Researchers examined blood pressure changes in 1,373 women who had never given birth at baseline. They found that the average systolic blood pressure was lower by 2mm of mercury and the average diastolic blood pressure was lower by 1.5 mm of mercury for the 635 women who’d had a first pregnancy uncomplicated by hypertension, compared to 738 women who did not give birth during the 20-year study period.

The lower blood pressure was sustained regardless of the number of subsequent births, according to the researchers. Lower blood pressure after a first pregnancy compared with no births remained after adjusting for blood pressure and body mass index before pregnancy, age, race, smoking, education, medications to treat hypertension, oral contraceptive use, and weight gain, they explained.

A 2-mm mercury reduction in mean blood pressure for women’s long term health could translate into a 6% reduction in stroke mortality, a 4% reduction in coronary heart disease, and a reduction in total mortality for 3% of the population, according to the researchers.

The researchers utilized standardized research methods to measure blood pressure before and after pregnancy.They examined changes in blood pressure among women who gave birth versus women who did not give birth, allowing them to examine blood pressure changes specifically related to pregnancy. Standardized blood pressure measurements were available before conception and after deliveries for all the women in the analysis and 89% or the sample had at least four measurements after baseline for up to 20 years later. Researchers also excluded women with hypertension at baseline, removed women with pregnancies complicated with hypertension from the analysis, and controlled for treatment of hypertension and weight gain during follow up.

Limitations of the study include variable timing of blood pressure measurements before conception and after delivery, and lack of blood pressure measurements during pregnancy. Self-report of hypertensive medication use outside of pregnancy is also a limitation, although this variable was controlled in the analysis.  It’s also possible that passage through the stress of pregnancy without hypertension may simply define a group of women who have healthier vascular function to begin with.

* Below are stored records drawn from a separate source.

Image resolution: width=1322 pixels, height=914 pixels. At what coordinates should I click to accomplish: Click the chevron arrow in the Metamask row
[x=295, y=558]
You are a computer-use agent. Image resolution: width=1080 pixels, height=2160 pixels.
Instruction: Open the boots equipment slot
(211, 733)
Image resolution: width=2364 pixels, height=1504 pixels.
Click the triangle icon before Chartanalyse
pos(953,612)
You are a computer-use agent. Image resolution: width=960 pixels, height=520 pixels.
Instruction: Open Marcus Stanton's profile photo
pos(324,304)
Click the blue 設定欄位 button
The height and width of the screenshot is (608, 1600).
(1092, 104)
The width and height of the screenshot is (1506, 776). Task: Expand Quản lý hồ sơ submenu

Although the biologic mechanism for blood pressure reduction is unclear, pregnancy may create enduring alterations in endothelial cells — the cells that line the blood vessels, explain the researchers.

Funding for this study was provided by the National Heart, Lung and Blood Institute. Additional authors on the study include: Vicky Chiang, MS, Kaiser Permanente; Core E. Lewis, MD, MSPH, Division of Preventive Medicine, University of Alabama at Birmingham; Janet Catov, PhD, Department of Obstetrics and Gynecology, Magee-Women’s Hospital, University of Pittsburgh; Charles Quesenberry, Jr., PhD, Kaiser Permanente Division of Research; Stephen Sidney, MD, MPH, Kaiser Permanente Division of Research; Gina S. Wei, MD, MPH Division of Prevention and Population Sciences, National Heart, Lung, and Blood Institute, Bethesda, Maryland; and Roberta Ness, MD, MPH, Department of Epidemiology, Graduate School of Public Health, University of Pittsburgh.